*** Data records ***

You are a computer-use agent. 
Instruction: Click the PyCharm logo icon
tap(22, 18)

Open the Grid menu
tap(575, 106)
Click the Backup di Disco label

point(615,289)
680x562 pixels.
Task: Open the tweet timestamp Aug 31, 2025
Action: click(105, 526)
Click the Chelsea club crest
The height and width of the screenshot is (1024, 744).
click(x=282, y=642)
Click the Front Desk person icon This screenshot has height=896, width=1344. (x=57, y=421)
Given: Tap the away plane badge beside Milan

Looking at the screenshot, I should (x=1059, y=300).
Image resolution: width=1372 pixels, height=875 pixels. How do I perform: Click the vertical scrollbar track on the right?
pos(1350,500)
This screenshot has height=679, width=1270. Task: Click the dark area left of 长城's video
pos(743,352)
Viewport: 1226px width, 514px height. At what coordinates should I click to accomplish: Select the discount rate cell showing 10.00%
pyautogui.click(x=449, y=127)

*** End of Data records ***

• **Task item**
Give back exactly the lines beginning at the one with "Viewport: 1226px width, 514px" and ending at the final line of the material; both boundary lines belong in it.

• **Response box**
Viewport: 1226px width, 514px height. At what coordinates should I click to accomplish: Select the discount rate cell showing 10.00%
pyautogui.click(x=449, y=127)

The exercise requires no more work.